Kofi Annan’s Africa Progress Panel today (5 Jun) issues its report Power, People, Planet: Seizing Africa’s Energy and Climate Opportunities. It calls on governments, private investors, and international financial institutions to unlock the Africa’s vast potential for renewable and a low-carbon energy and fight poverty by delivering universal access to electricity by 2030. The report is available for download here.
The report says Africa does not have to choose between economic growth and low-carbon energy development. Just as the continent leapfrogged decades of telecoms development with cheap rollout of mobile telephony, Africa has the sun, wind, water and geothermal resources to fire up energy without damaging the world climate.
Power against poverty
Many Africans cannot escape poverty because 621 million of them do not have access to electricity and they pay a heavy price in resources, time and environmental decline for energy such as firewood, which they use for lighting and cooking. A rural woman in northern Nigeria spends around 60 to 80 times more per unit of energy consumed than a resident of New York or London.
“Our report calls for a 10-fold increase in power generation by 2030,” said Mr Annan, adding: “Africa needs to utilize all of its energy assets in the short-term while seizing the opportunity to put in place the foundations for a competitive, low-carbon energy infrastructure.”
The Africa Progress Panel report highlights the scale of Africa’s energy deficits. Power shortages cut the region’s growth by 2-4 per cent a year, holding back job creation.
Electricity consumption in sub-Saharan Africa (excluding South Africa) is less than that of Spain. On current trends it will take until 2080 for every African to have access to electricity. The APP report identifies Ethiopia, Kenya, Rwanda and South Africa as emerging front-runner countries in the global transition to low-carbon energy.
There is a $10 billion-a-year opportunity in tackling deficits and the report authors estimate that households living on less than US$2.50 a day collectively spend this amount on energy-related products, such as charcoal, candles and torches.
“This is market failure on an epic scale.
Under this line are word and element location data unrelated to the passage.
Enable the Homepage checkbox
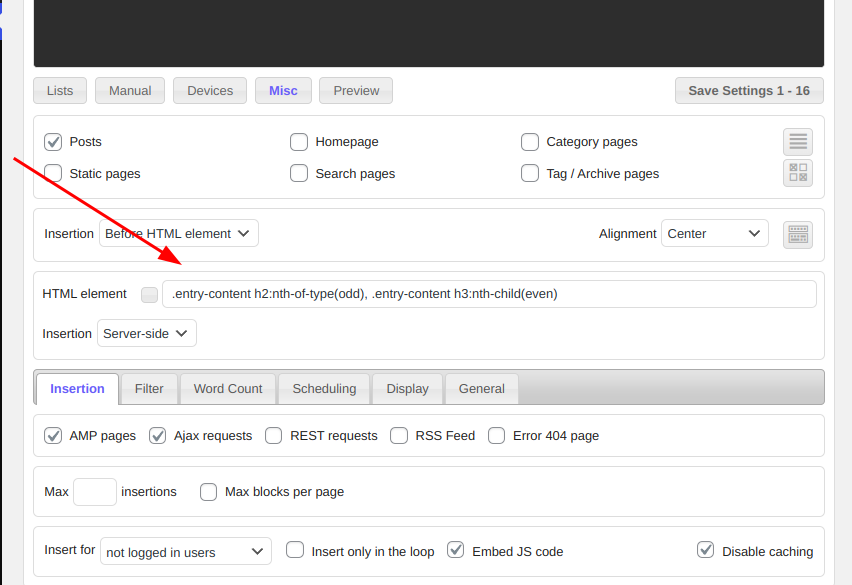The width and height of the screenshot is (852, 585). [x=299, y=142]
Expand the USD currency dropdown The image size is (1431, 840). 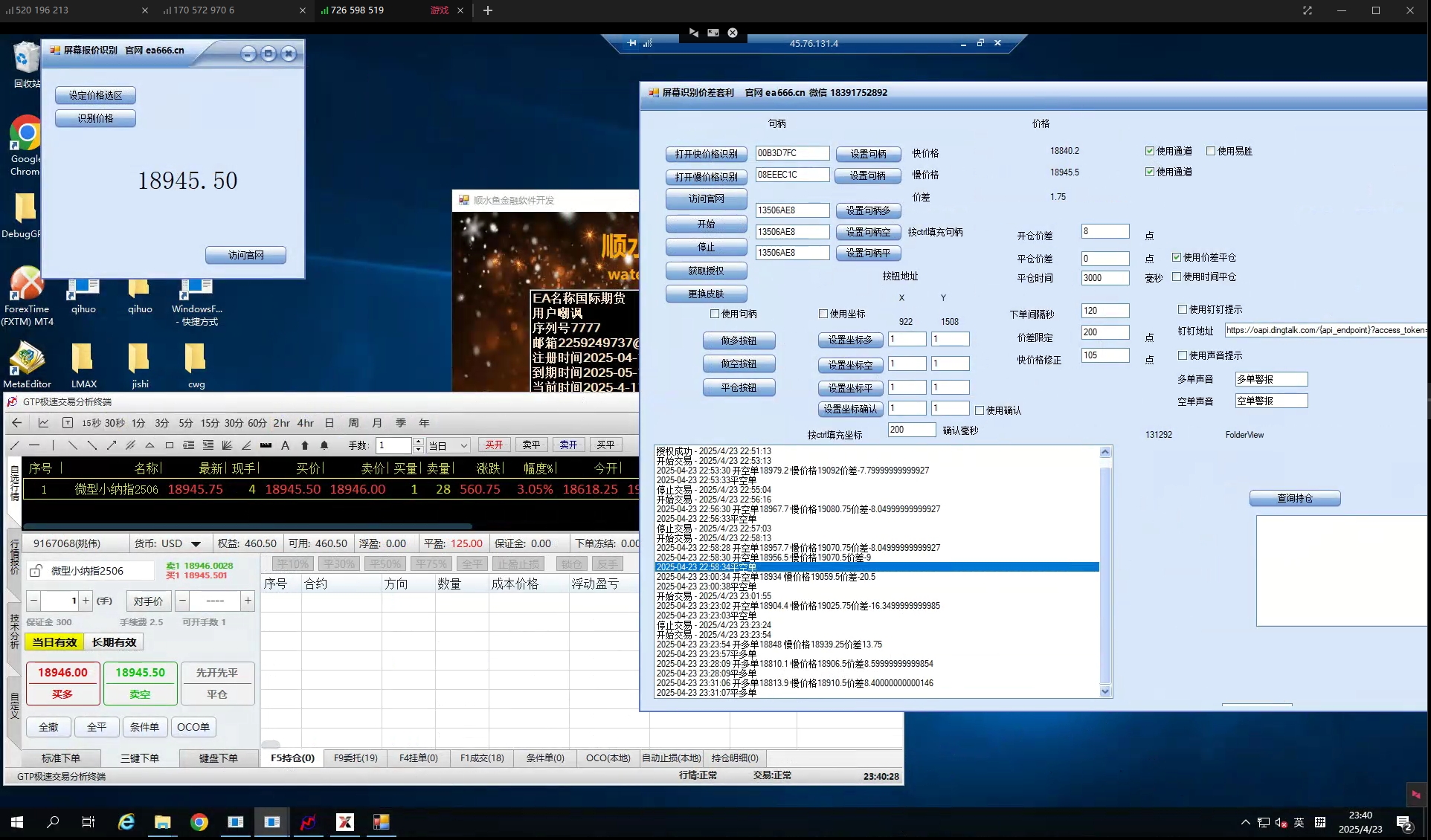[x=196, y=543]
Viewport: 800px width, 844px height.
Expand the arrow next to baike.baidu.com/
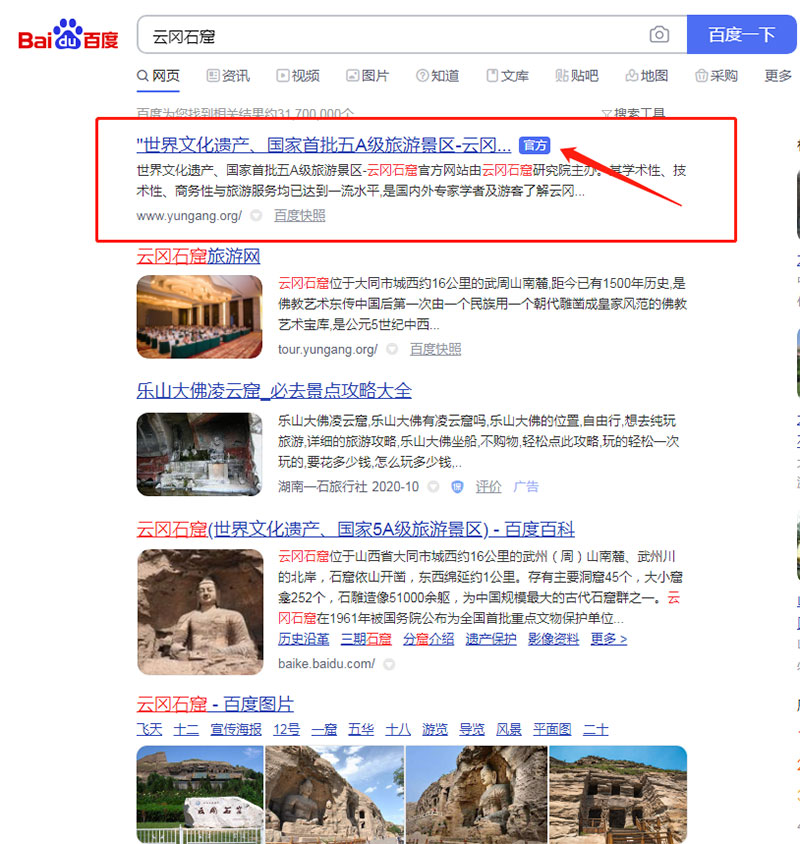[389, 664]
Low-cost renewable technologies could slash the cost of energy, benefiting millions of poor households, creating investment opportunities, and cutting carbon emissions,” said Mr Annan. “African governments should take responsibility for tackling corruption in energy utilities, strengthening energy governance to facilitate private investments, and increasing investment in energy infrastructure.”
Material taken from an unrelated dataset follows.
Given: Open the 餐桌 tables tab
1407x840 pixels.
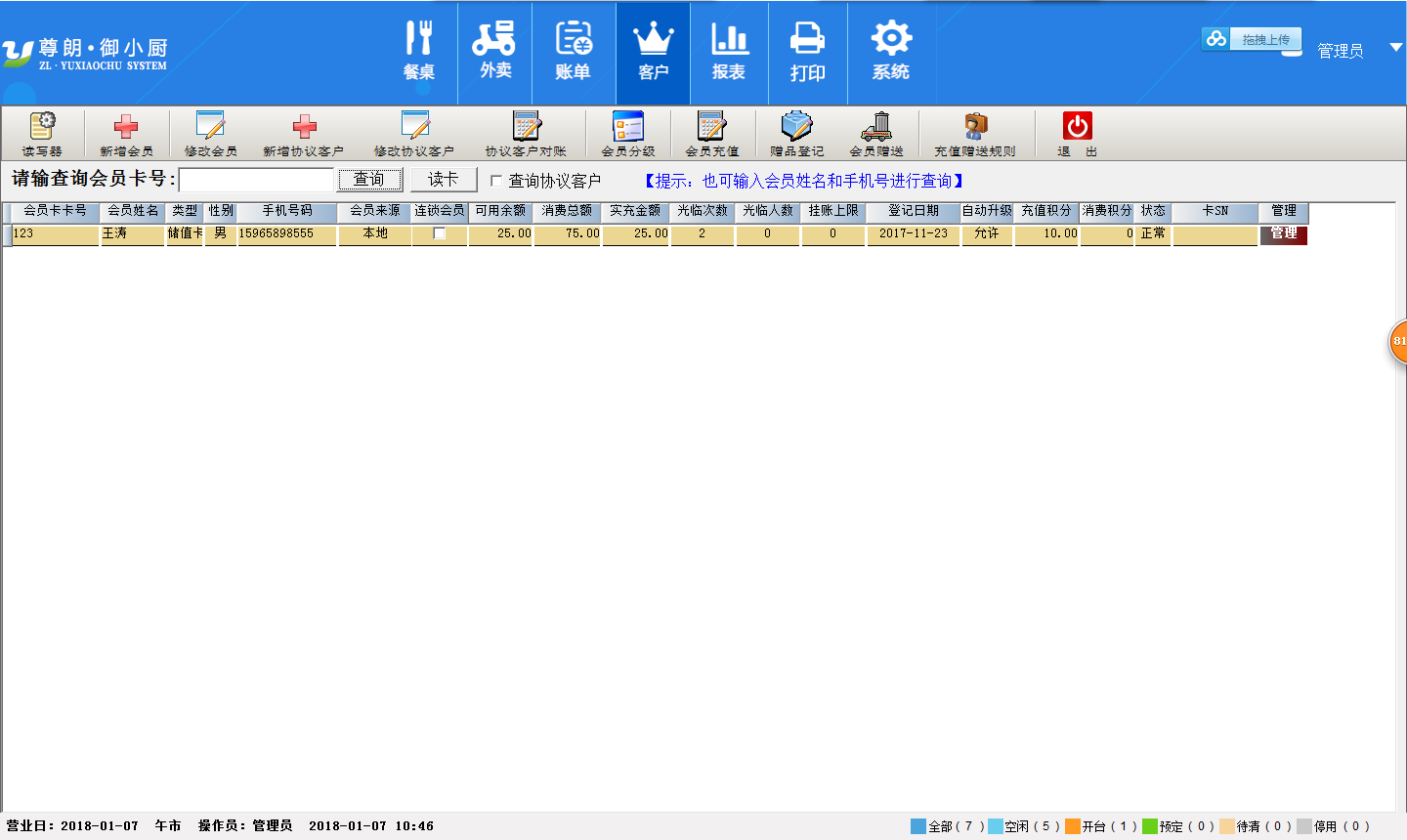Looking at the screenshot, I should (419, 53).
The report urges African governments to redirect the US$21 billion spent on subsidies for loss-making utilities and electricity consumption for the rich, towards connection subsidies and renewable energy investments geared towards the poor.
It estimates the energy-sector financing gap will be US$55 billion each year until 2030. The panel members call for strengthened international cooperation and a global connectivity fund to reach an additional 600 million Africans by unlocking private investment and expanding public investment in on-grid and off-grid energy provision. Aid donors and financial institutions can do more to unlock private investment through risk guarantees and mitigation finance.
Time to end “climate negotiations poker”
Africa brings a message of hope for December’s climate talks, set for Paris. The world’s leaders must commit and act to implement agreements to cut emissions and limit global average temperature increase to 2OC above pre-industrial levels. Africa contributes the least to man-made climate change and already endures the worst effects such as droughts, floods, falling crop yields and rising temperatures. A bigger increase would mean these changes could spiral out of control within a few years.
The African Progress Panel report challenges African governments and the international community to scale-up the level of ambition ahead of the summit. It recognizes that the EU, the US and China have raised their levels of ambition but says current proposals fall far short of a credible deal for keeping global warming within the 2ºC limit. It condemns Canada, Australia, Russia and Japan for effectively withdrawing from constructive engagement of climate.
APP member Bob Geldof contrasted the “comfort blanket mood music” surrounding the Paris climate summit with current policies: “G7 and G20 governments tell us they want a climate deal. Yet the same governments – the UK, the United States, Germany, China, Brazil and India – are spending billions of dollars of taxpayer’s money subsidizing the discovery of new coal, oil and gas reserves. They should be pricing carbon out of the market through taxation, not subsiding a climate catastrophe that threatens the lives of millions of Africans and jeopardizes our children’s future.”
“This is a moment for bold global leadership and decisive action by governments around the world,” said Mr Annan. “Playing poker with our planetary and the lives of future generations is not a smart move.”